### Consigne de l'exercice a
Recopiez fidèlement les entrées, de la toute première jusqu'à la ligne contenant « 在线服务 (906, 186) », celle-ci comprise.

### Extrait choisi
+ + + + +
Grand absent des cérémonies à Kigali du 25e anniversaire du génocide rwandais, Emmanuel Macron a annoncé dimanche "une journée de commémoration" en France: une nouvelle "avancée", selon les associations de soutien aux victimes, après l'ouverture limitée des archives annoncée vendredi, mais qui reste insuffisante.

"Emmanuel Macron salue le travail de mémoire conduit par les rescapés et souhaite que la date du 7 avril soit désormais une journée de commémoration du génocide des Tutsi", qui a fait entre 800.000 et un million de morts en 1994, a annoncé la présidence française.

Le président "exprime sa solidarité avec le peuple rwandais et sa compassion à l'égard des victimes et de leurs familles", selon un bref communiqué.
+ + + + +
### Entrées extraites
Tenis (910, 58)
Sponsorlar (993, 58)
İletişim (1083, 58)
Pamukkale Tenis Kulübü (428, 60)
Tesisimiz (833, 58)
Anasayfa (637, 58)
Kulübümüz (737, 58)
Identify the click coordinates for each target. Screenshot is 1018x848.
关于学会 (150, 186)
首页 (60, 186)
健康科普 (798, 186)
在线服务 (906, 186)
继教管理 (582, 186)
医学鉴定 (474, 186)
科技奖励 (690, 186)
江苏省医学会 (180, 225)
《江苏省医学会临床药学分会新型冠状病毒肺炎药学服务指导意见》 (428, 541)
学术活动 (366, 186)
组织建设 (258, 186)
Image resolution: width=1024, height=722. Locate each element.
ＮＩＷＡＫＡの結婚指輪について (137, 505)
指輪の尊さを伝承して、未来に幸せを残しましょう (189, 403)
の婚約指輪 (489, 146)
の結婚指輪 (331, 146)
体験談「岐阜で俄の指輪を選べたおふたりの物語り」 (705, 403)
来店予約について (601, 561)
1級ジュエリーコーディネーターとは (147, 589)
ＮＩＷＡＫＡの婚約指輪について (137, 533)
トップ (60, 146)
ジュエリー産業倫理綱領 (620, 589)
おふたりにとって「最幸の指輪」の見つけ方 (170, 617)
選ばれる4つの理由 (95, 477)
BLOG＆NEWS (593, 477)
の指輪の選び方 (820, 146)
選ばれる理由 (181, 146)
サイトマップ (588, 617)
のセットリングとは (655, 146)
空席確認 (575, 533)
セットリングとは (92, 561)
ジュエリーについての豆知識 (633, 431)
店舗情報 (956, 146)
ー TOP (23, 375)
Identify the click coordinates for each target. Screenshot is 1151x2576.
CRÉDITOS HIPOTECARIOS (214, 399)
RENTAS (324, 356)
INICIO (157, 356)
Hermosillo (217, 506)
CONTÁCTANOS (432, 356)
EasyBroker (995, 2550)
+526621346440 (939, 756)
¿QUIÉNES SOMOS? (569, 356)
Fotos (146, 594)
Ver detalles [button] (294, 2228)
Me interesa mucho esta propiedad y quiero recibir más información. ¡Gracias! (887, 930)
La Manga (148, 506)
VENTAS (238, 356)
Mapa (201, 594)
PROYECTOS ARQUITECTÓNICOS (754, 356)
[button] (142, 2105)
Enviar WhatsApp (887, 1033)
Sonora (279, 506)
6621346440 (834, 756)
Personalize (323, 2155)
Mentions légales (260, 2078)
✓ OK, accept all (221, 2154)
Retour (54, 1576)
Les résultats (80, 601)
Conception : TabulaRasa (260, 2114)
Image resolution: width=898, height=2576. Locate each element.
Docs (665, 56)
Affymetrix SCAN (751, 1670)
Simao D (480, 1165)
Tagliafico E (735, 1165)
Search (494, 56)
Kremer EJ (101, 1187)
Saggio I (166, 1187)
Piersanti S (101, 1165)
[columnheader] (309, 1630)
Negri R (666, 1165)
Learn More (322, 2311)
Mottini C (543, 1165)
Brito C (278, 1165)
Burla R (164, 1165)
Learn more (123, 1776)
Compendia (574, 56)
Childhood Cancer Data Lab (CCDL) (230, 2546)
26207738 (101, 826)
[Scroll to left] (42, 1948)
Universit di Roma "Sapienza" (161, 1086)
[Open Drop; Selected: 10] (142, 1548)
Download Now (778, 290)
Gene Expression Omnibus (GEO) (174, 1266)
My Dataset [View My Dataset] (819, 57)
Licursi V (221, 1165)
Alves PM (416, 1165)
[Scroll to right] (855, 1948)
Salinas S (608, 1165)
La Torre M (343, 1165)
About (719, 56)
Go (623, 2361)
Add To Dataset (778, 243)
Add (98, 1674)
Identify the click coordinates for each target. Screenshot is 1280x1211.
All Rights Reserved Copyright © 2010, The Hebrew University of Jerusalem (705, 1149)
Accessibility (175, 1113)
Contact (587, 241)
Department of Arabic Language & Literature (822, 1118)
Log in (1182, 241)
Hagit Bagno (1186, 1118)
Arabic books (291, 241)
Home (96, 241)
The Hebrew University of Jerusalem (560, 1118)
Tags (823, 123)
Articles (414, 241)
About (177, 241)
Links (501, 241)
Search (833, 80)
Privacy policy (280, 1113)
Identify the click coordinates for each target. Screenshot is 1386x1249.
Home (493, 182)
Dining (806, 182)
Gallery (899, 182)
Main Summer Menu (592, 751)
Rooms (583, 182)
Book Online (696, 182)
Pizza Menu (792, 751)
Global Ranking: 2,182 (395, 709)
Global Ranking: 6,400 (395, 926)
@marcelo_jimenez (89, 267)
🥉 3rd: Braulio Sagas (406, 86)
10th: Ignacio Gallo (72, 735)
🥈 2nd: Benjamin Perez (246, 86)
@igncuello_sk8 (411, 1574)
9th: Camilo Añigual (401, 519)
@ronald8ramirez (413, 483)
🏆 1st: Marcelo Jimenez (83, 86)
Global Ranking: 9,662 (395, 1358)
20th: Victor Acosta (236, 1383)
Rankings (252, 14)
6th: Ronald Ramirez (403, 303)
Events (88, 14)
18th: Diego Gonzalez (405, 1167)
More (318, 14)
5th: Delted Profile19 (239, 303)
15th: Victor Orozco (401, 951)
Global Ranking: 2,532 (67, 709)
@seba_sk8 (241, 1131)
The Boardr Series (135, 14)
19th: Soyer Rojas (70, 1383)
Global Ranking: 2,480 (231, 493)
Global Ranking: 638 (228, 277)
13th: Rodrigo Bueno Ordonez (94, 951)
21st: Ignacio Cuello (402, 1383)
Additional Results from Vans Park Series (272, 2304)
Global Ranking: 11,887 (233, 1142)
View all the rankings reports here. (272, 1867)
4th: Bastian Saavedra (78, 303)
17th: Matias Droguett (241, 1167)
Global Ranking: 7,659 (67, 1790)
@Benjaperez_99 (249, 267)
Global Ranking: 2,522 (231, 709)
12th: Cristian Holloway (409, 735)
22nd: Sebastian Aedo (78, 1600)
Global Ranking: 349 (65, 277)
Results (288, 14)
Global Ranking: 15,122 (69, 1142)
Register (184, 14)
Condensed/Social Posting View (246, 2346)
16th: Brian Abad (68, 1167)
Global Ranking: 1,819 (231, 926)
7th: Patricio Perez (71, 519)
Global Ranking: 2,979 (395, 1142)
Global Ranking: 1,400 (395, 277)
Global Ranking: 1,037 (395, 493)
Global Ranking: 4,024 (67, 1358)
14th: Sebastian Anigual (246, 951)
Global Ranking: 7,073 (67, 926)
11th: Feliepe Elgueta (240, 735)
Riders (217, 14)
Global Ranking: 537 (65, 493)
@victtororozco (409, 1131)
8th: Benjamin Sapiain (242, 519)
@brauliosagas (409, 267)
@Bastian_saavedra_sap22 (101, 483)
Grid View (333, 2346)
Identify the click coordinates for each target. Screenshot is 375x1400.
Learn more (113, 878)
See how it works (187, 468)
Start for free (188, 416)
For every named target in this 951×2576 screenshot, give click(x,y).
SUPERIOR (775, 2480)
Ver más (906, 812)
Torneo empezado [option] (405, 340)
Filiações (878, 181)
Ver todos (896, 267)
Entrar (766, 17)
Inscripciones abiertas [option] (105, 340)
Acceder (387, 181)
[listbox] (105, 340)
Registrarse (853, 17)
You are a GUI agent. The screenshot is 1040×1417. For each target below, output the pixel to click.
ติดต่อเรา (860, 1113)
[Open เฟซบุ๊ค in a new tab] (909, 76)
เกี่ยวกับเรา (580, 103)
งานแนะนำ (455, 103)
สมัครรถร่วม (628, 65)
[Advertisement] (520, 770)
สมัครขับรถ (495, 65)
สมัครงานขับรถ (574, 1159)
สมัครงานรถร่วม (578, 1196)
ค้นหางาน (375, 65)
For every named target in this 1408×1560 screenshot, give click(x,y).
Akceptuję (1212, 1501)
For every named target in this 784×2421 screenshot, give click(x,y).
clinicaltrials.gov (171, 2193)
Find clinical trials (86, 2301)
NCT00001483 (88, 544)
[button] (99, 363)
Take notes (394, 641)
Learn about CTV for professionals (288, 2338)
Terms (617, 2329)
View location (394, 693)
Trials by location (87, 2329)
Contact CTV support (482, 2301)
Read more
+ + + + +
### Consigne de l'exercice b
Répondez brièvement à ces questions sur l'extrait choisi :
(i) Quelle date Emmanuel Macron souhaite-t-il voir devenir une journée de commémoration ?
(ii) Combien de morts le génocide des Tutsi a-t-il faits en 1994 ?
(iii) Quel jour l'ouverture limitée des archives a-t-elle été annoncée ?

### Résultat attendu a
Tenis (910, 58)
Sponsorlar (993, 58)
İletişim (1083, 58)
Pamukkale Tenis Kulübü (428, 60)
Tesisimiz (833, 58)
Anasayfa (637, 58)
Kulübümüz (737, 58)
Identify the click coordinates for each target. Screenshot is 1018x848.
关于学会 (150, 186)
首页 (60, 186)
健康科普 (798, 186)
在线服务 (906, 186)

### Résultat attendu b
(i) Le 7 avril.
(ii) Entre 800.000 et un million.
(iii) Vendredi.